The point is that in America, and Australia, the media would hardly be more incestuously intra-connected with the corridors of political power today if they sat in cabinet meetings (which, thanks to smart phones, they now pretty much do). Their access, physical and digital, is at an all-time high.

Assuming more access means more transparency, we should expect that the media’s success in holding governments accountable to the people is greater than it’s ever been. And, because of that success, that the regard and trust in which the free media is held by the people are unprecedentedly strong.

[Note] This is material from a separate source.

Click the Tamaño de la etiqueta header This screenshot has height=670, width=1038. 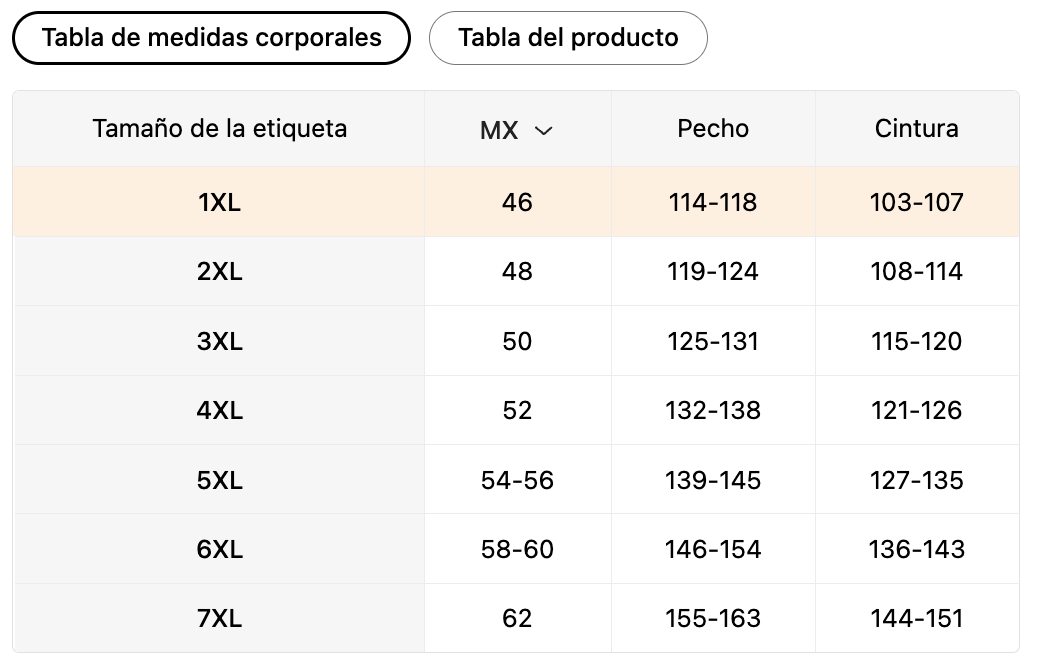coord(219,128)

We know the answer to that proposition. The media is considered, by most of the people most of the time, to be an unfunny joke. Handy as a source of memes and gotchas, useful for a sound bite-based Facebook feed of today’s topics for popular judgement, but nothing to be taken seriously or, ahem, trusted.

It might have helped if the media had not comprehensively failed to see any of history’s recent freight trains coming: Brexit, Hanson, Trump — each dismissed reflexively by a media establishment that wasn’t looking outside the four walls of the paradigm in which it has spent hundreds of years comfortably building its nest.

Lately, the media has taken to obsessively analysing its own failure to work out how to handle Trump. After spending six months denying their constitutional right to a press conference and instead inciting his crowds to taunt them with the new rally cry of “Fake news!”, Trump finally gave them said conference and proceeded to do what anyone who’s been concentrating might have expected him to do. He played them off against each other.

Much more introspection followed: should everyone have walked out when he bullied the CNN guy? But the dominant theme was outrage. How dare this President-elect person trample all over the carefully preserved conventions of how you’re supposed to talk to the press?

China is going a bit purple in the face at the moment, because Trump keeps hinting what everyone’s always agreed cannot be said: that there is more than one China. The US media is no different in this respect. The very idea that it should not have residency rights in the White House is, well, blasphemy. Or treason. Or something. As Trump would say: sad!

[Razer: welcome to Planet Disneyland, where even the ‘real’ news is fake]

The reality is harsh. The fourth estate, desperately needed more than ever to be free, fair and dauntless, finds itself in the embarrassing position of being conflated in the uninterested public mind with the other untrusted, disregarded pillars of the establishment to which that public has been giving over the past year a series of very clear fuck-yous.

The problem is not new. Oscar Wilde wrote this in 1891:

“Somebody — was it Burke? – called journalism the fourth estate. That was true at the time no doubt. But at the present moment it is the only estate. It has eaten up the other three. The Lords Temporal say nothing, the Lords Spiritual have nothing to say, and the House of Commons has nothing to say and says it. We are dominated by Journalism … People are amused by it, or disgusted by it, according to their temperaments. But it is no longer the real force it was. It is not seriously treated.”

The urgency is now extreme. The White House, epicentre of Western democracy, will, in a few days, be occupied by a child who relishes the perilous mayhem he is going to cause. His party has made it clear that it will cravenly fold, and it controls Congress. He is compiling a crony cabinet and he will seek to stack the judiciary. The media will be our last defence. It will have no chance if it continues to operate from inside the compound.

Rather than spitting chips at the prospect of being excluded from the corridors of power, the media needs to realise that it shouldn’t be there at all.